Cuando era niño vivía en la colonia Ignacio Zaragoza, a dos cuadras de la Calzada Ignacio Zaragoza, a la altura del Bulevar Puerto Aéreo, considerado uno de los cruces más peligrosos de la ciudad, no solo por la delincuencia que ahí se concentra, sino por el número de personas que son ahí atropelladas. Recuerdo que yo no salía a jugar a la calle por miedo a que me pasara lo que a un vecino de mi edad, quien salió en su bici y fue atropellado, quedando con una discapacidad de por vida, que le impidió volver a caminar.

Cuando mis hijos eran pequeños, vivíamos en la colonia Juárez, y varias veces conductores energúmenos nos echaron sus coches, incluso viniendo con las carriolas de los bebés. Es obvio que ellos tampoco pudieron salir a la calle a jugar, por nuestro miedo a que los atropellaran, se los robaran o les hicieran algo todavía peor. Ahora que son adolescentes, mi preocupación es la misma, sobre todo cuando los veo cruzar las calles con los audífonos puestos, costumbre que no he logrado erradicar con mis molestos comentarios de papá amargado y fatalista.

«Cruzar la avenida Miguel Ángel de Quevedo a las 8:00 de la mañana puede ser lo último que uno haga en su vida: si no te embiste un automóvil manejado por un tipo que va retrasado a su trabajo, o una señora en camionetota que va tarde con los niños a la escuela, te puede salir un ciclista en sentido contrario a toda velocidad, o agarrando la banqueta de velódromo, o un repartidor de comida en moto…»

Ahora vivo en Coyoacán. Muchos piensan que es como el pueblito mexicano de Six Flags, lleno de jipis fumando mota y clones de Frida Kahlo caminando por las calles. Y sí, efectivamente, pero además es un barrio lleno de peligros para los peatones.

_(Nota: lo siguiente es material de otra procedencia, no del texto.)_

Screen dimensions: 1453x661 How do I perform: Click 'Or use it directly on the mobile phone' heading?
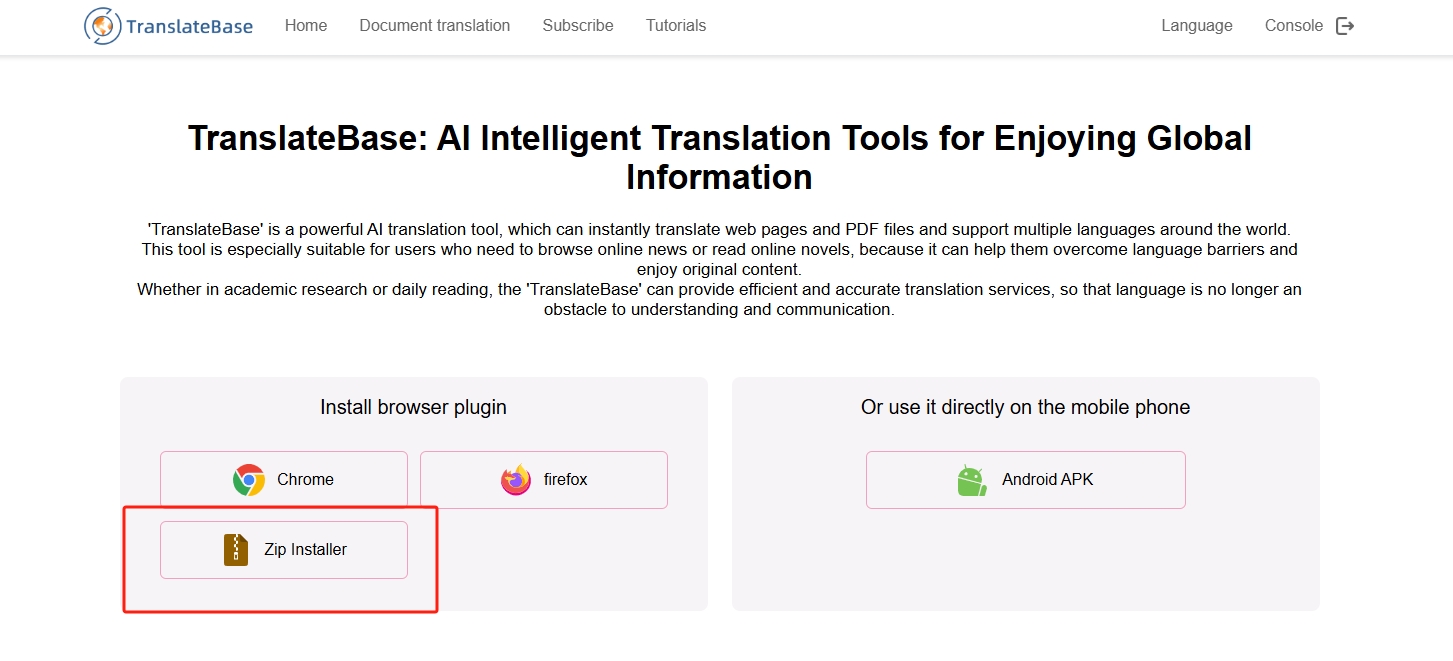tap(1026, 407)
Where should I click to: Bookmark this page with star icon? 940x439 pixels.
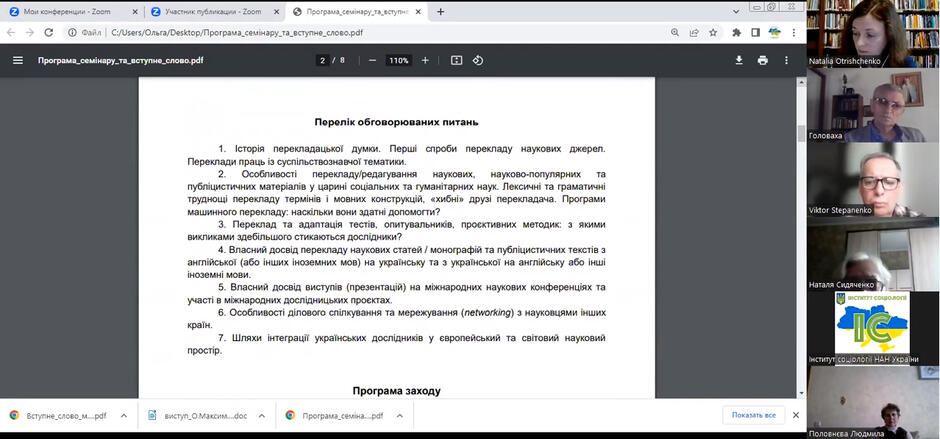713,33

Cruzar la avenida Miguel Ángel de Quevedo a las 8:00 de la mañana puede ser lo último que uno haga en su vida: si no te embiste un automóvil manejado por un tipo que va retrasado a su trabajo, o una señora en camionetota que va tarde con los niños a la escuela, te puede salir un ciclista en sentido contrario a toda velocidad, o agarrando la banqueta de velódromo, o un repartidor de comida en moto, o te puede caer la rama seca de un árbol, o un poste dañado en el temblor, o un muro quebrado, sostenido con palitos, o, por andar cuidándote de todo eso, te puedes ir por una coladera abierta y morir horriblemente.

Hace un año, mientras cruzaba MAQ con mis hijos, a quienes ya no llevo de la manita, un loco se pasó el alto, nos echó su auto y de plano nos hizo brincar para salvarnos de ser arrollados. Malagradecido, todavía que lo salvamos de ir a la cárcel por el homicidio de tres personas (o sea, nosotros), se frenó violentamente nada más para gritarme: ¡pendejo!

No pude contenerme más y lo que me salió del alma para gritarle, más que acrecentar su furia, lo dejó desconcertado, igual que a mis hijos, que después de ver la cara descompuesta del demente se echaron a reír a carcajadas.

Le grité: «¡Perdón por ser peatón!». Desde entonces, cada que un tipo nos embiste, le gritamos: «¡Perdón por ser peatón!», y nos divertimos con la cara que pone cuando, esperando una mentada de madre, recibe una ironía. Algunos amigos han adoptado la frase y me sugieren que haga unas playeras que la tengan impresa.

No me disgusta la idea, he escuchado a automovilistas que se victimizan ante quienes les «estorbamos» en las calles y a conductores de televisión diciendo que debería haber un permiso para atropellar ciclistas, cuando todos los días son atropelladas decenas de personas en las calles de esta ciudad. A todos ellos, una vez más, les digo: ¡Perdón por ser peatón!